The single day of hurricane-force winds that battered Scotland could cost the country's economy around £100 million, business experts have warned.
Early closures, blocked roads, power outages and employees staying at home caused a drop in both revenue and productivity.
Analysts from professional services firm PricewaterhouseCoopers (PwC) said the lost revenue caused by winter weather could push already struggling businesses over the edge.
Meanwhile, tens of thousands of properties are still without electricity, with the possibility that some homes could have no power until Sunday.
Scottish Hydro said 70,000 customers were cut off this morning, down from 105,000 last night, while Scottish Power had 2,000 customers "off-grid".
There were 400 separate incidents disrupting the electricity network in the north of Scotland, including the western and northern islands, equivalent to two months' work in just one day, Scottish Hydro said.
PwC said pub, restaurant and hotel owners, retailers and hauliers were particularly hard-hit by yesterday's storms.
The £100 million figure is based on previous research which suggests that, for every day the UK grinds to a halt, the economic loss is £1 billion a day, the equivalent of around £100 million in Scotland.
PwC's head of private business in Scotland, Caroline Roxburgh, said: "In the past, harsh winters tended to impact on manufacturers but were compensated for elsewhere in the economy. Historic data also suggests that even in extreme weather, much of the productivity lost is actually made up fairly soon after.
"For some Scottish businesses however, the losses they experience will be permanent. If someone has cancelled a restaurant booking or not gone to the theatre or the cinema then that money will be lost.
"Retailers who are already facing arguably the toughest trading conditions in recent history will be particularly badly hit, as Christmas shoppers stay at home at the most profitable time of the year for them.

■ **WORK INSTRUCTIONS**
(a) Copy the article on the storm's economic cost in Scotland word for word, starting with "Early closures, blocked" and going on through "power until Sunday.".
(b) Pick up the article on the storm's economic cost in Scotland where it stops and keep writing it.

■ **ENTRIES SUPPLIED**
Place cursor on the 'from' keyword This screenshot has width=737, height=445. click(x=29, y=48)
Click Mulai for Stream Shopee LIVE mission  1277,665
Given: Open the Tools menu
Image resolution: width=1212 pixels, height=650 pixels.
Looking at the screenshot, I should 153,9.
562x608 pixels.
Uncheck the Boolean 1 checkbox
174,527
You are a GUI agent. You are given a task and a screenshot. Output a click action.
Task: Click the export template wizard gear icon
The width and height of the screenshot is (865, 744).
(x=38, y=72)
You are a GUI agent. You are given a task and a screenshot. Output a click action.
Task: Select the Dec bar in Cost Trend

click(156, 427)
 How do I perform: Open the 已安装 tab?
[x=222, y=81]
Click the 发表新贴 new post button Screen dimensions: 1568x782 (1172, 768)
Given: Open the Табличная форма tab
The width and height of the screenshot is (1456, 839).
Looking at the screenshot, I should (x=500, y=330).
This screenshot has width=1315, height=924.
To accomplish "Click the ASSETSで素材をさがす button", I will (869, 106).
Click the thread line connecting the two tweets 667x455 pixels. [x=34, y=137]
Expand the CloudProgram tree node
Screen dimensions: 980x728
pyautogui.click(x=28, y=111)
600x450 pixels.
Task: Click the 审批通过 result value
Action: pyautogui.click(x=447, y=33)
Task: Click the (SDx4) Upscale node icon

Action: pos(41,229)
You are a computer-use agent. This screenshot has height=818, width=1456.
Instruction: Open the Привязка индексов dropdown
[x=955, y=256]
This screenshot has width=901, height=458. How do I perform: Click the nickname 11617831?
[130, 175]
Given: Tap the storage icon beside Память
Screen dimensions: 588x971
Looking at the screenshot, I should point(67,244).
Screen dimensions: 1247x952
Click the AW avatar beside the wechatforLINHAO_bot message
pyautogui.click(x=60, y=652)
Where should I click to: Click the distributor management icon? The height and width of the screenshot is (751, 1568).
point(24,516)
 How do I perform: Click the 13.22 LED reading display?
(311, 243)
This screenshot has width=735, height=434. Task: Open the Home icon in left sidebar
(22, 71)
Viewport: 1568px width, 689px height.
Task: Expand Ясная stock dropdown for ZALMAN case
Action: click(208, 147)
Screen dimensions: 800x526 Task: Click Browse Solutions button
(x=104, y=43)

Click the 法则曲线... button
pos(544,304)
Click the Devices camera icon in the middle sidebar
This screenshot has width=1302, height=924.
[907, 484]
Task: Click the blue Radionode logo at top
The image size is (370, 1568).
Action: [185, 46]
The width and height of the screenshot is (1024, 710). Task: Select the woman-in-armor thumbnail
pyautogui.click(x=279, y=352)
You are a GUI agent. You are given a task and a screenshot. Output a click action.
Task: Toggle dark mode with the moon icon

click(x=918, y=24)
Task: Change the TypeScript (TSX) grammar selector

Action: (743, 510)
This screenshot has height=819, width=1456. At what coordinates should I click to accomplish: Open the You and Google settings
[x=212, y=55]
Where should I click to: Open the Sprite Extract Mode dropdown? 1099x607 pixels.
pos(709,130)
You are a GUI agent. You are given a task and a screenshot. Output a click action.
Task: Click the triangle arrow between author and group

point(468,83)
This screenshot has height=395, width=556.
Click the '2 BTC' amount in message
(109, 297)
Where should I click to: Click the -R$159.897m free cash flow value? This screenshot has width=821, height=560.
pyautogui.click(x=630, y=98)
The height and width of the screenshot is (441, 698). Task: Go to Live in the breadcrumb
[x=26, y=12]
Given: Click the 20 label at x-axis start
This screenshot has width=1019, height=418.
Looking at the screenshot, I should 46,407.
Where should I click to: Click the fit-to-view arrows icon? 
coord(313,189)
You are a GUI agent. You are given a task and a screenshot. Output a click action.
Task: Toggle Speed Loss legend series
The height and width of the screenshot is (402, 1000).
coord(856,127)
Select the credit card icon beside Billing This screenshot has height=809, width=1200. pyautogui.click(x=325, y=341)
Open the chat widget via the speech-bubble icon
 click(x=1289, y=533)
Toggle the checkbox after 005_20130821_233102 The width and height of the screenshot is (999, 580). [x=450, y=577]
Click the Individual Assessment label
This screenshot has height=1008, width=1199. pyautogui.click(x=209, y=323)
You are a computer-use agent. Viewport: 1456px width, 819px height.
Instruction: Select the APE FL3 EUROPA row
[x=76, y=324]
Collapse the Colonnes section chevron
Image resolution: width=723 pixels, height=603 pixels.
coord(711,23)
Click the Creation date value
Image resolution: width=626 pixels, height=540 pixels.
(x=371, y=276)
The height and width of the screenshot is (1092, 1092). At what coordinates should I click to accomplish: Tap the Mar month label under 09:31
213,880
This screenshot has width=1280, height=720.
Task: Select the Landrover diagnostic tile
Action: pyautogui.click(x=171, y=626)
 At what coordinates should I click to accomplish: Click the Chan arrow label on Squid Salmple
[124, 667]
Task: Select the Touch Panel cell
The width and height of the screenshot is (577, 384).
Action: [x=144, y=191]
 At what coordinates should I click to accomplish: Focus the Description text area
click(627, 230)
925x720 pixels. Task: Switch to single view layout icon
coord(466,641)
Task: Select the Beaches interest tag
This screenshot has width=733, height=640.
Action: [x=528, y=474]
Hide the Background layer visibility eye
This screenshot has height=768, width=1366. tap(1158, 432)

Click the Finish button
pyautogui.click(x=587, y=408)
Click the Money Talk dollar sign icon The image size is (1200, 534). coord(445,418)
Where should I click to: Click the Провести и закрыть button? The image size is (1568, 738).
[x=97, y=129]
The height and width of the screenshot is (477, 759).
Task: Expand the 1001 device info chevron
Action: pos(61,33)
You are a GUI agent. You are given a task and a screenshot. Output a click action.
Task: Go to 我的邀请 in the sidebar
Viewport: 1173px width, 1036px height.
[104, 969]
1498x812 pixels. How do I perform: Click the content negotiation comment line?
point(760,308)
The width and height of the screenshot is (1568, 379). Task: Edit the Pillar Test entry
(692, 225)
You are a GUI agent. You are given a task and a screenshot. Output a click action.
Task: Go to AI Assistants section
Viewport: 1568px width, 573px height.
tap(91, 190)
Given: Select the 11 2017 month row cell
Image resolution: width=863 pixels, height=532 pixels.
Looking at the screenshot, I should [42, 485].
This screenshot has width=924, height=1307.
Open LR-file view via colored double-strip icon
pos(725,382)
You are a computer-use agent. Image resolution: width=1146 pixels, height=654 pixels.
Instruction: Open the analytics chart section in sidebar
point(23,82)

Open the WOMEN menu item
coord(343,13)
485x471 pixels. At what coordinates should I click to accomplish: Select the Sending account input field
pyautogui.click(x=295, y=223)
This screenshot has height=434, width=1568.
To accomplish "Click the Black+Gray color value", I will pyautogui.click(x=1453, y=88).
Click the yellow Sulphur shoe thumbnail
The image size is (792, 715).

■ **RESULTS FOR EACH TASK**
(a)
Early closures, blocked roads, power outages and employees staying at home caused a drop in both revenue and productivity.
Analysts from professional services firm PricewaterhouseCoopers (PwC) said the lost revenue caused by winter weather could push already struggling businesses over the edge.
Meanwhile, tens of thousands of properties are still without electricity, with the possibility that some homes could have no power until Sunday.

(b)
"Preparation is of course everything and it is important that businesses act now to ensure they can continue to deliver their most critical services.
"While some businesses may be robust enough financially to take the hit, others may well be teetering on the edge and, for them, a winter like last year may well push them over the edge."
The Association of British Insurers said it was too early to estimate the cost of damage from the storms.
Across Scotland work is being carried out to get the country back to normal.
Scottish Hydro said its engineers are using helicopters to get to some areas still cut off by blocked roads.
Some homes could stay without electricity until Sunday, the company admitted, but it said it hoped most people would have their power restored by tonight.
But while the winds have been easing off in most of the country, the north-east and the Shetland Islands were still suffering.
The Met Office is also warning of snow, blizzards and ice on the roads across Orkney, Shetland, the Highlands and Grampian.
Northern Constabulary said conditions have improved in the Western Isles and the Highlands but many roads are still blocked by fallen trees and surface water.
Severe weather in Orkney has caused widespread damage and flooding. The B9047 South Walls road on Hoy island is closed at the causeway and several areas are without power.
All schools in Orkney, Caithness and the north coast of Sutherland in the Highlands are shut.
Fourteen schools are closed in Aberdeenshire and some schools in Angus, Argyll and Bute, Shetland, Stirling and the Western Isles have power failures.
Aberdeenshire Council said its services have been badly disrupted by the weather. The area also has problems with telephone networks and internet connections.
The British Red Cross said its volunteers are on stand-by to provide food, clothes and medical supplies to people in cut-off areas.
Spokesman Ian Rideout said: "The public should remember to consider those who may be vulnerable or may have become vulnerable as a result of the severe weather. In particular, consideration should be given to elderly residents, pregnant women and those with young children."